__TASK BRIEF__:
Can you give the lines as a numbered list, starting with the line that contains "Image resolution: width=860, height=2576." and going on through the line that contains "যোগাযোগ (523, 395)", with blank lines left out?
--- SUPPLIED DATA ---
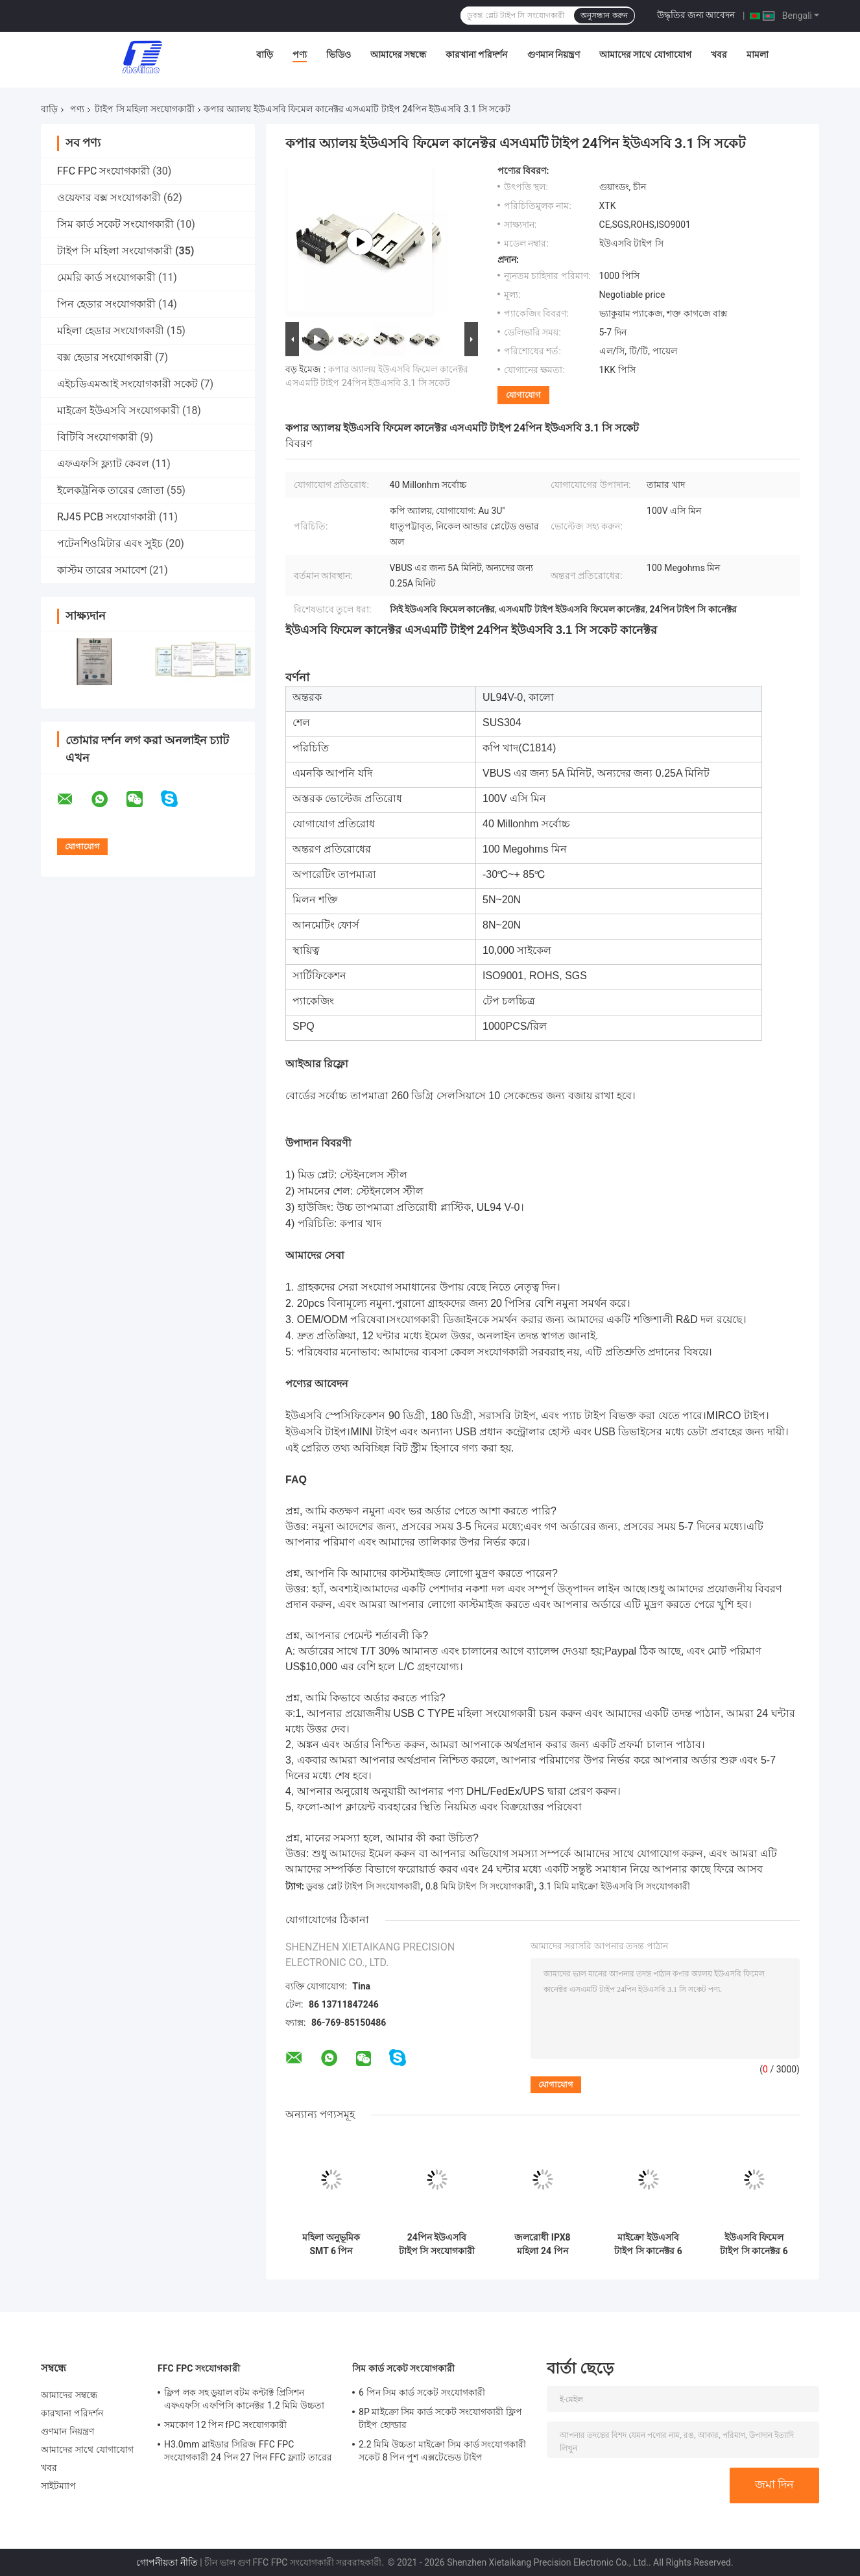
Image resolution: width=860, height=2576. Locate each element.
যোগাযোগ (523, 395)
---
--- SUPPLIED DATA ---
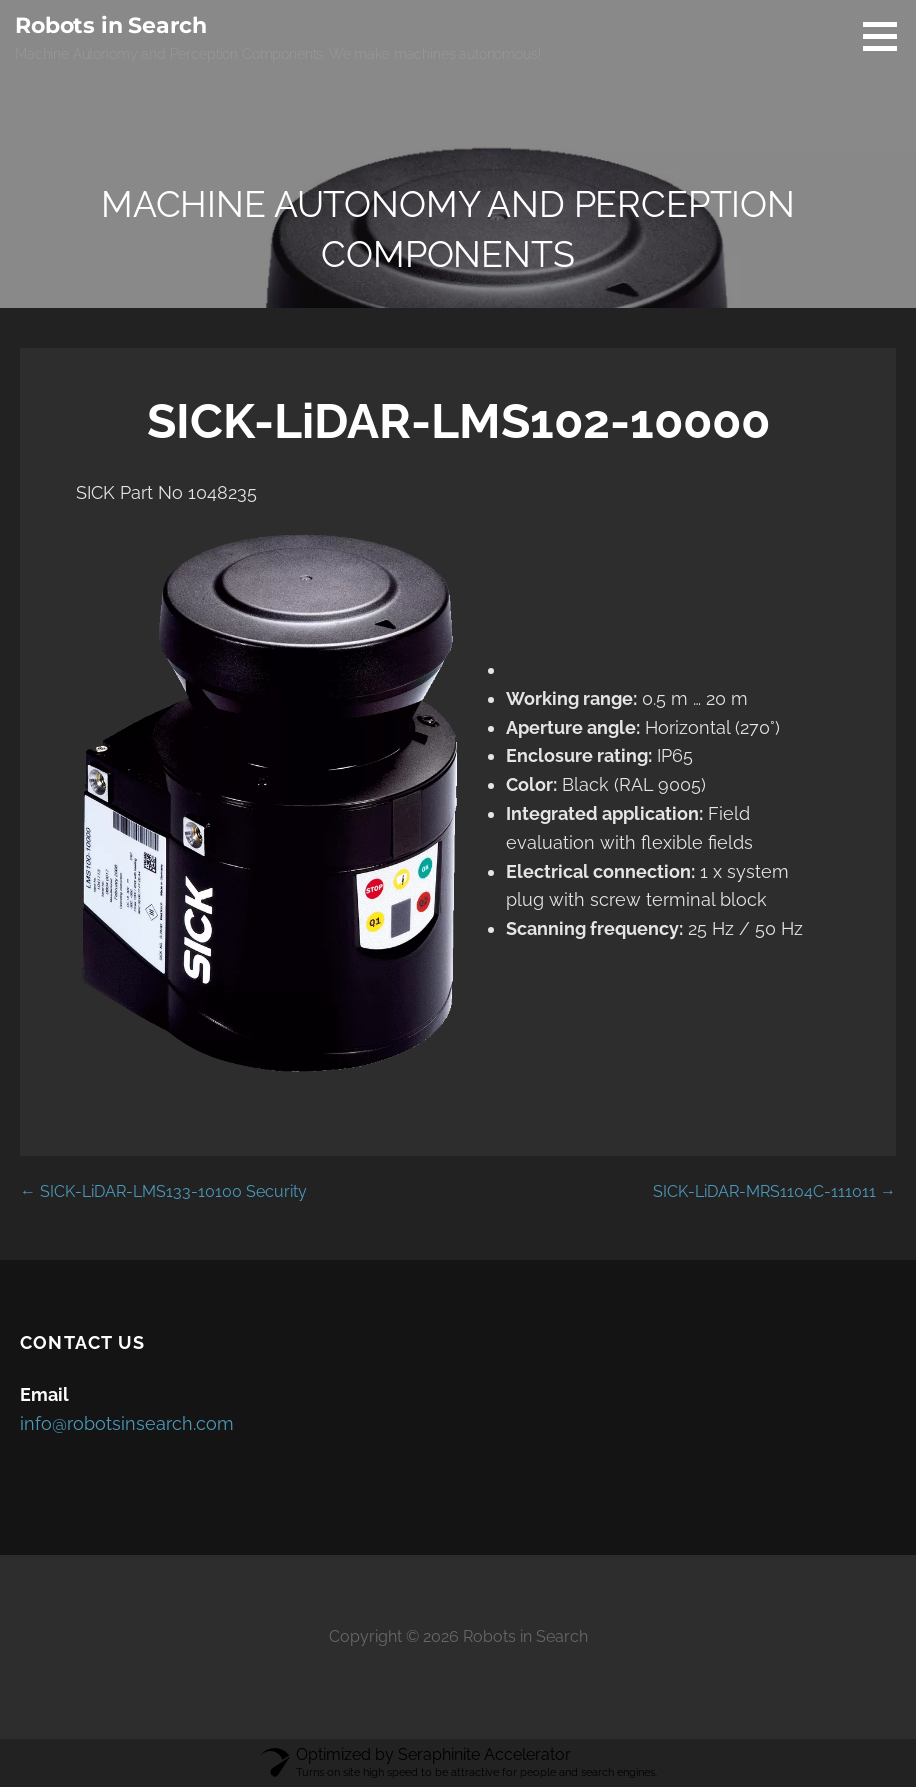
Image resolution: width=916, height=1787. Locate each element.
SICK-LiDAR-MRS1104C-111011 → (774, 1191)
---
--- SUPPLIED DATA ---
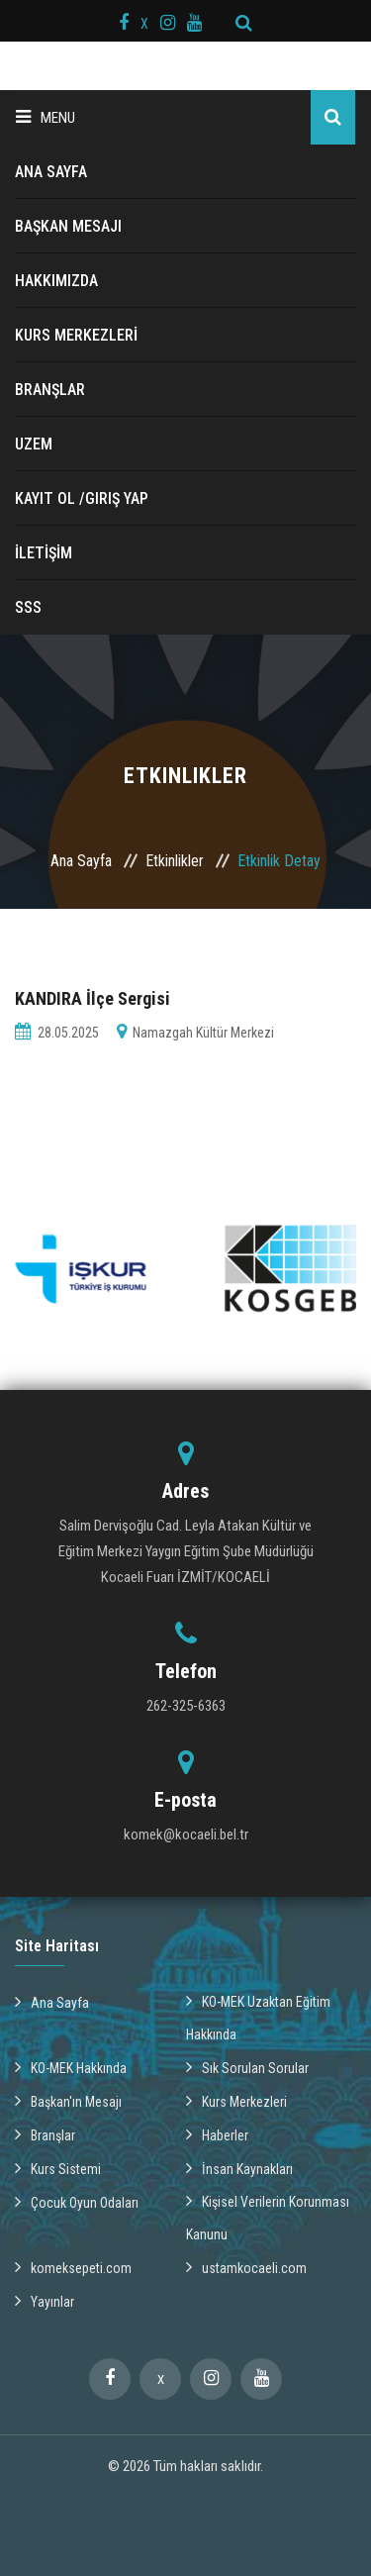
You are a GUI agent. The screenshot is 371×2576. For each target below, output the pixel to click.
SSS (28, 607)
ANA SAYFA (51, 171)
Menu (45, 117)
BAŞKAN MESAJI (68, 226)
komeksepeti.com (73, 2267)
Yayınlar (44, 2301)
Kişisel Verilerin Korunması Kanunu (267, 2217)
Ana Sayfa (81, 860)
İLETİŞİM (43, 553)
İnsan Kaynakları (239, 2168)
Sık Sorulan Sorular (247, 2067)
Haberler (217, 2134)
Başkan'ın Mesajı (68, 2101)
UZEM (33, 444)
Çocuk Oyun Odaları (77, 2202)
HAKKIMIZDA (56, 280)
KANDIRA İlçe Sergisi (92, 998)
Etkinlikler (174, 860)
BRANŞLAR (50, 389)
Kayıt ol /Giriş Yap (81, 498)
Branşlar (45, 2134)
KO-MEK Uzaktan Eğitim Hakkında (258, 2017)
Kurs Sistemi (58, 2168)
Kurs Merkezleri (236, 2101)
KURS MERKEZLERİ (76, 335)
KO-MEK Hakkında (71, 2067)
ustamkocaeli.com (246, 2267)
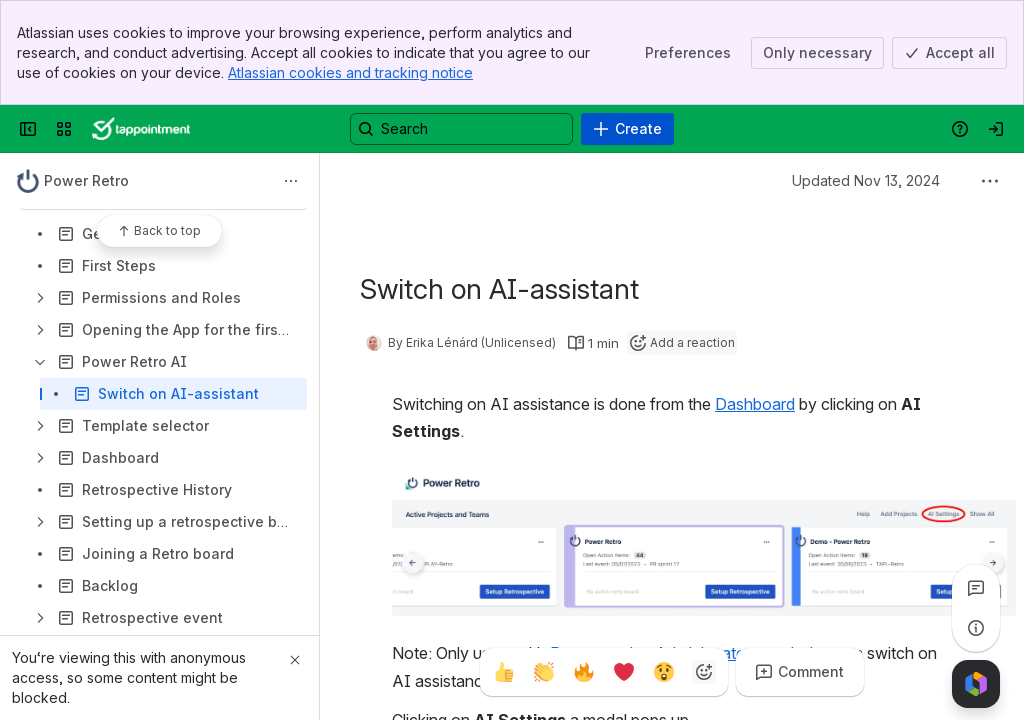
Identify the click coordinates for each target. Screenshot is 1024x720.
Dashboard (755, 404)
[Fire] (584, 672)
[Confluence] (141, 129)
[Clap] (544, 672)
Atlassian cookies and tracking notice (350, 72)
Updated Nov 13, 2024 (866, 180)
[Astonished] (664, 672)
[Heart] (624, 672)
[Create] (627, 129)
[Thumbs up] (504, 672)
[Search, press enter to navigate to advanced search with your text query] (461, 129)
---
__RESULT FOR THIS TASK__:
1. Image resolution: width=860, height=2576. Locate each element.
2. যোগাযোগ (523, 395)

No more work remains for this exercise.